The cauldron of a Merseyside derby or a Liverpool vs Manchester United tie could prove to be too much too soon
For young goalkeepers, the most difficult thing is to nail down a No.1 spot at their club. Ward has managed to do this almost effortlessly at Aberdeen, but questions remain as to whether a strong season in the Scottish Premiership would be enough for him to make inroads at Liverpool.
His lack of experience means that his composure is still relatively untested and, although he coped well with the aforementioned Celtic clash, the cauldron of a Merseyside derby or a Liverpool vs Manchester United tie could prove to be too much too soon.
Ward’s big frame also means he isn’t the most agile of goalkeepers, with his shot-stopping ability coming from a good positional sense rather than from flying saves across the length of the goal.
Journeyman midfielder Willo Flood was quick to heap praise on Ward after he pulled off a point-blank save from Dundee United’s Mario Bilate on the opening day of the league season. “For me, he’s the best I’ve played with. When I was at Manchester City there was David James and Nicky Weaver, who were top goalkeepers. But Wardy, for his age, his stature, everything about him - he’s up there with the best. He has all the makings of a Premier League player in England.

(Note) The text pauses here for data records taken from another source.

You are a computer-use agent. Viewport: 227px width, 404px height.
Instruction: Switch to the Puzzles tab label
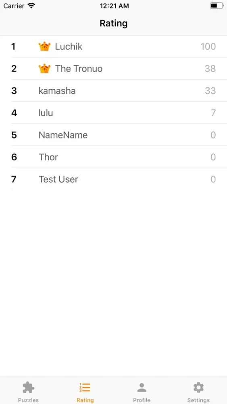coord(28,400)
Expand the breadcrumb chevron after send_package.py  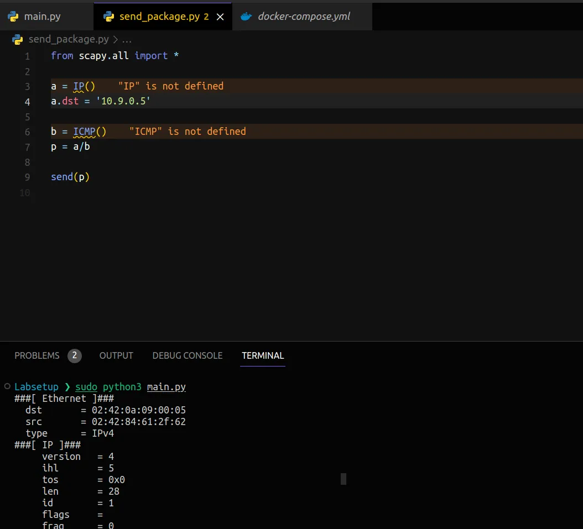coord(115,40)
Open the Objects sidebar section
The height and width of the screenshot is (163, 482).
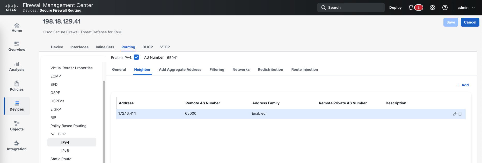(x=17, y=126)
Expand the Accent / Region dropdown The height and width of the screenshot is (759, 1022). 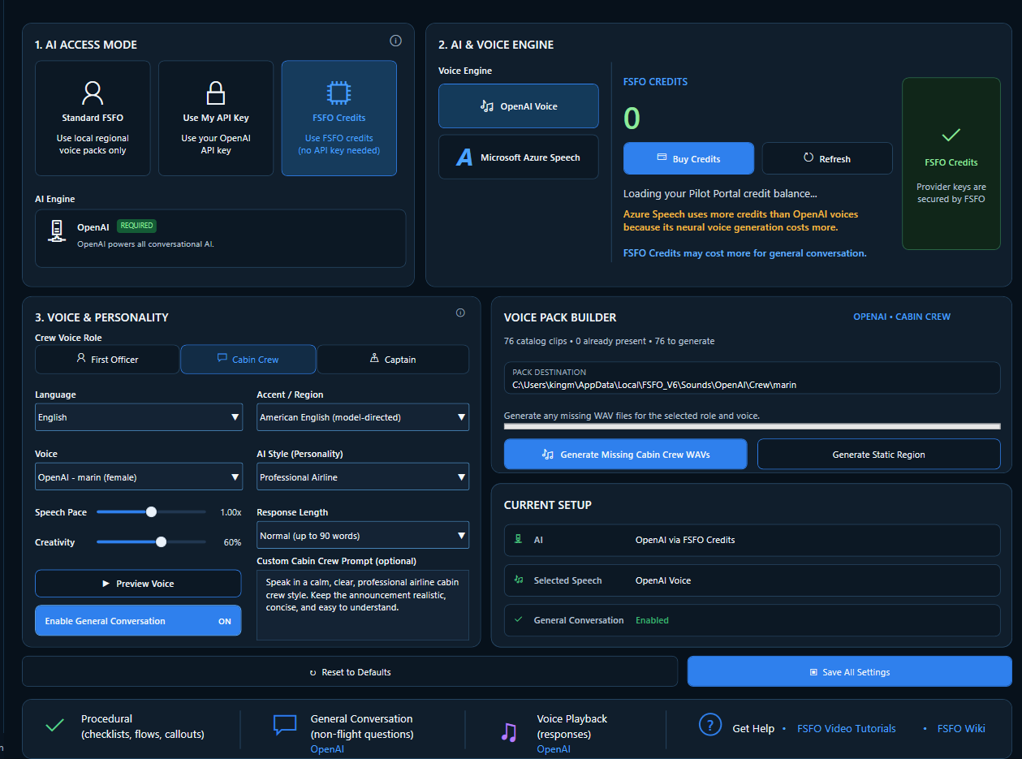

We’re just happy we have him for the season.”
Did you know?
At this stage last season, the Dons had conceded 12 times and won five out of nine matches; with Ward in between the posts this term, they’ve shipped only five goals and have a four-point lead at the summit.
What happens next?
Ward will have the opportunity to return to Anfield with a bolstered CV in the hope of challenging Mignolet and Adam Bogdan for the first-team jersey
Ward is set to become an integral part of what is being billed as one of Aberdeen’s strongest sides since the Alex Ferguson era. Although most expect Celtic’s strength in depth to eventually shine through, the goalkeeper will be doing everything he can to ensure the Dons are not left in their wake in the same way they were last season. With five more years on Liverpool’s books now locked down, Ward will have the opportunity to return to Anfield with a bolstered CV in the hope of challenging Mignolet and Adam Bogdan for the first-team jersey. However, it would take a mightily impressive season for the 22-year-old to be entrusted with such a responsibility so soon, making further loan spells beyond this campaign likely.